(Beginning of Available records)

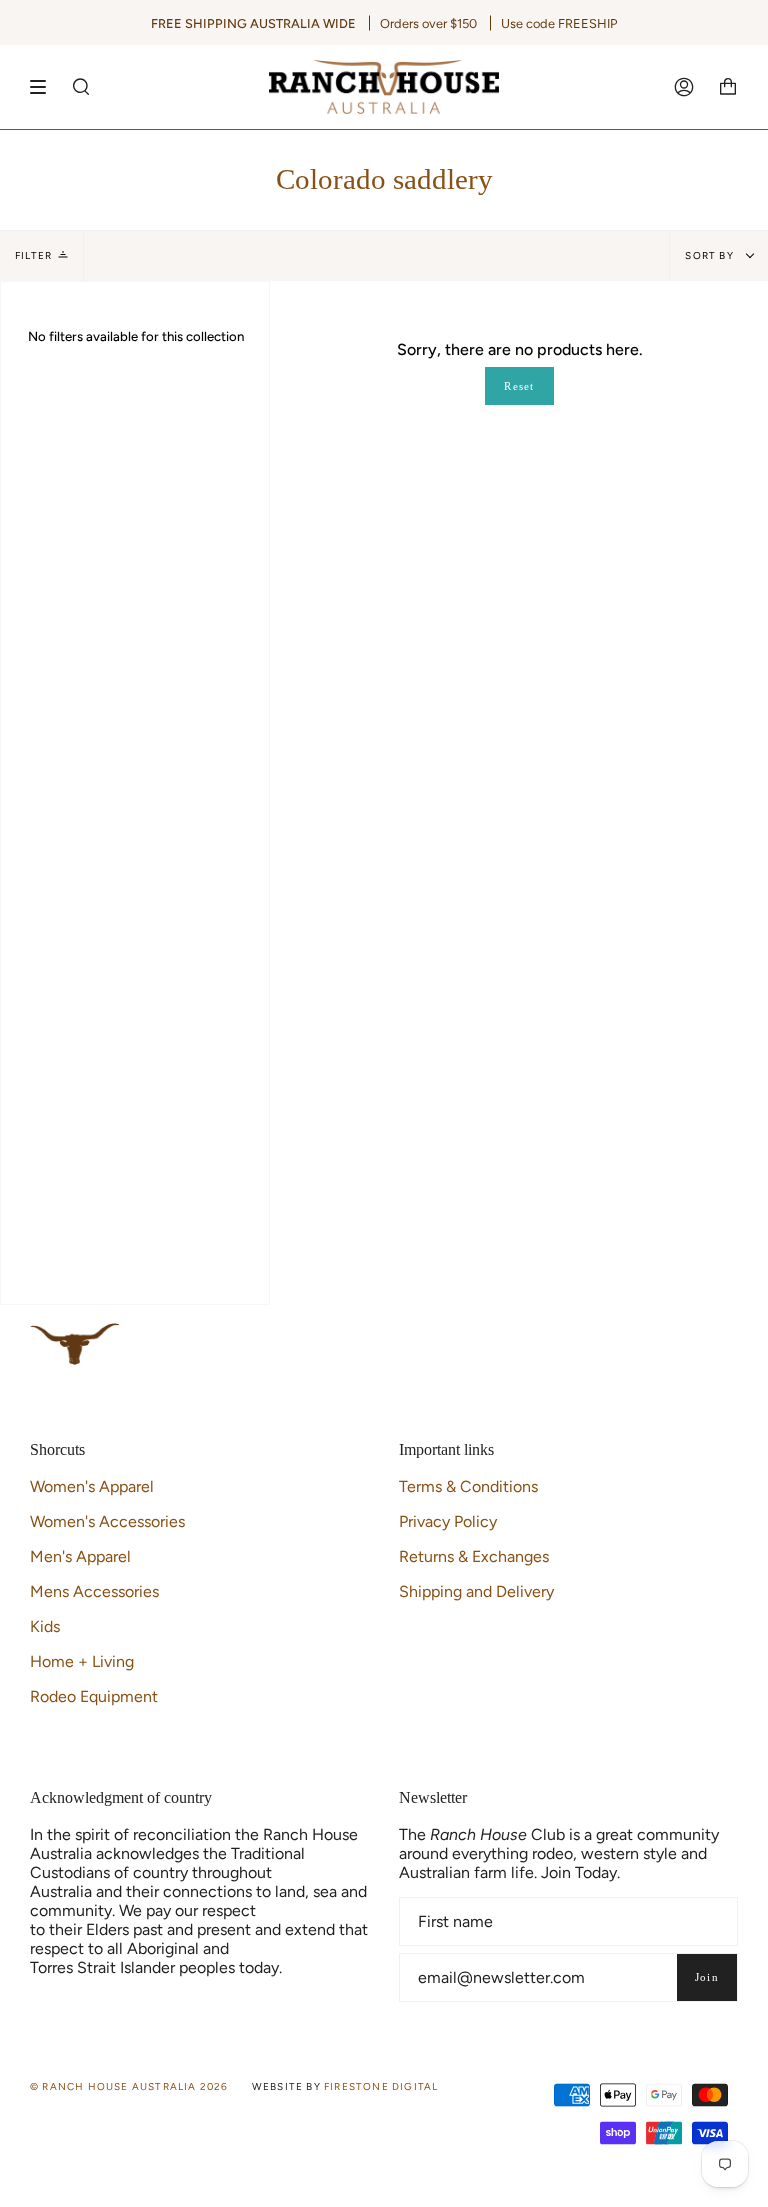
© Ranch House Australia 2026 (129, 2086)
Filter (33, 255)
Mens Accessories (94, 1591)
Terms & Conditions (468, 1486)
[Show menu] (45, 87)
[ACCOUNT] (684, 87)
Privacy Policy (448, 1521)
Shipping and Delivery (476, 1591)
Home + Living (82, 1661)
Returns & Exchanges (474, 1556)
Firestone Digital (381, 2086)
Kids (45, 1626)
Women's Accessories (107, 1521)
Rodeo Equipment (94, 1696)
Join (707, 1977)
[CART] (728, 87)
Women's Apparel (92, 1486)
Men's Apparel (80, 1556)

(End of Available records)

### Your instructions
A single number is expected: how many lines of the data hold the string "Women".

### Answer space
2